ORM Considered Harmful

I don’t buy object-relational mapping. It’s not because JPA or its implementations aren’t well written, but because the concept itself robs capability in exchange for conveniences we don’t really need.

Relational databases have a lot to offer. SQL is a rich language that can perform complex queries, bulk data updates, computations, summaries, and more. It can address not just rows but individual columns, and it can join tables even if they weren’t formally set up to be joined. By contrast, ORM takes a limited view of the database as a series of objects to be manipulated individually and atomically. Create, read, update, delete.

When I interview a Java developer with an ORM background, I ask them to explain how they’d do some specific things:

  • Update one property of an entity, or a series of entities that meet a criteria. I’m looking for a solution that does not involve reading the entire entity from the database, updating the property in memory, and writing the entire entity back.
  • Produce a report that involves grouping and summarizing data (for example, total sales per region for a given quarter). I prefer solutions that don’t involve creating a report-specific Java class for every such report.
  • Read a row within a transaction in such a way that its data is guaranteed not to change for the duration of the transaction. What I want is the equivalent of the SELECT … FOR UPDATE statement in SQL. I’m still not sure if this is strictly possible using just ORM features.

Most ORM developers struggle with these tasks. But, what else can we use if not ORM? Surely we can’t just go back to using SQL queries and plain old JDBC, right?

Taming JDBC

JDBC is ridiculous. You get a connection, create a statement, apply parameters, execute it, and iterate over a result set. You pull properties from the result one at a time and do something with them. Everything throws an exception, and everything must be carefully closed to avoid resource leaks. You end up with 20 or 30 lines of code to do one SQL query. If we did that for every query, we’d have an endless morass of code on our hands.

But our job as programmers is to simplify, refactor, and reuse. In a production application, we can hide the details of JDBC in our own functions. We can use generics, callbacks, reflection, and other language facilities to reduce the amount of JDBC overhead per query. I have done just this on many projects.

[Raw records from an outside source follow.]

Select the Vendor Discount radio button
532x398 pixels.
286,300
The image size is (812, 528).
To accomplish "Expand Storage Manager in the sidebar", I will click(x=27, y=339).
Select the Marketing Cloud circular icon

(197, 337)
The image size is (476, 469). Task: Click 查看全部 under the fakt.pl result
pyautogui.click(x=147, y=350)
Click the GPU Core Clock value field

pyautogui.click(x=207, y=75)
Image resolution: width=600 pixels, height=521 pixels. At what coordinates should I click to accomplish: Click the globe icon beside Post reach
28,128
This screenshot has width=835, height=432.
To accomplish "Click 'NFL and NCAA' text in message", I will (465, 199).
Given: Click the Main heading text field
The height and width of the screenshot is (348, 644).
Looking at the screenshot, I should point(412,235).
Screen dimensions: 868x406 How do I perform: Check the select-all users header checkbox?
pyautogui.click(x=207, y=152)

I won’t present my solution in detail because what I wrote is specific to my projects. It is intended to be a design pattern rather than a reusable library. But I’ll show some of the end results in a moment.

Result Mapping

Building objects from database results is a mainstay of Enterprise Java. We assume that without an ORM, we’d be reduced to writing mountains of tedious, error-prone code like this:

customerID = resultSet.getInt("customer_id");
customerName = resultSet.getString("customer_name");
customerEmail = resultSet.getString("customer_email");

In fact, it’s pretty easy to automate these assignments using Java reflection. You can infer the property names from the column names, or write your own annotations to customize them. I typically put the functionality into the base class of my model objects, and access it via a constructor that takes a ResultSet.

Yes, it’s some effort, but it’s the kind of thing you can do once and reuse for an entire project, or even an entire organization. You can make it work exactly the way you want, and you can easily override the default behavior and process ResultSets manually when necessary.

Putting It All Together

Here’s an example of what a data access function might look like in my code:

public List<Appointment> getAppointments(int patientId) throws SQLException {
    String sql = "SELECT * FROM appointment WHERE patient_id=?";
    return this.queryForList(sql, Appointment.class, patientId);
}

There’s nothing here that isn’t straightforwardly related to the task at hand. It works because the “queryForList” function encapsulates the complexity of JDBC: it knows how to create a Statement out of the SQL string, how to apply the paramters (passed as Varags so more than one is possible), and how to create instances of the indicated class from a ResultSet. It does all of this using code I wrote myself, without relying on an ORM tool.

What if the result doesn’t map one for one with a Java object? In these cases, I use a different function that has a callback. It gives me access to the ResultSet without having to manage any of the other JDBC objects:

public Map<Integer,BigDecimal> getTotalsByProduct() throws SQLException {
    String sql = "SELECT product_id, SUM(amount) as amount FROM receipts GROUP BY product_id";
    Map<Integer,BigDecimal> totals = new HashMap<>();
    this.queryWithPopulator(sql, new Populator() {
	@Override
	public void nextResult(ResultSet rs) throws Exception {
	    totals.put(rs.getInt("product_id"), rs.getBigDecimal("amount"));
	}
    });
    return totals;
}

I could have solved the problem by creating a Java object with “productId” and “amount” properties, but I didn’t really need any such object, so I chose to put the results directly into a HashMap. I use the same technique to handle one-to-many relationships (inner JOINs) by writing code that creates a new object only when the ID of the outer table changes.

Think For Yourself, Write Your Own Code

The methods outlined here are not theoretical. I’ve used them sucessfully in large, professional projects. I also work with ORM when I’m on teams where ORM was chosen by another architect, so I appreciate what it can do. But I feel more comfortable knowing that I can write any SQL statement at any time, and process its ResultSet any way I want. Programming is about writing code, and sometimes that means building up our own code libraries that best suit our projects. We should not shy away from it.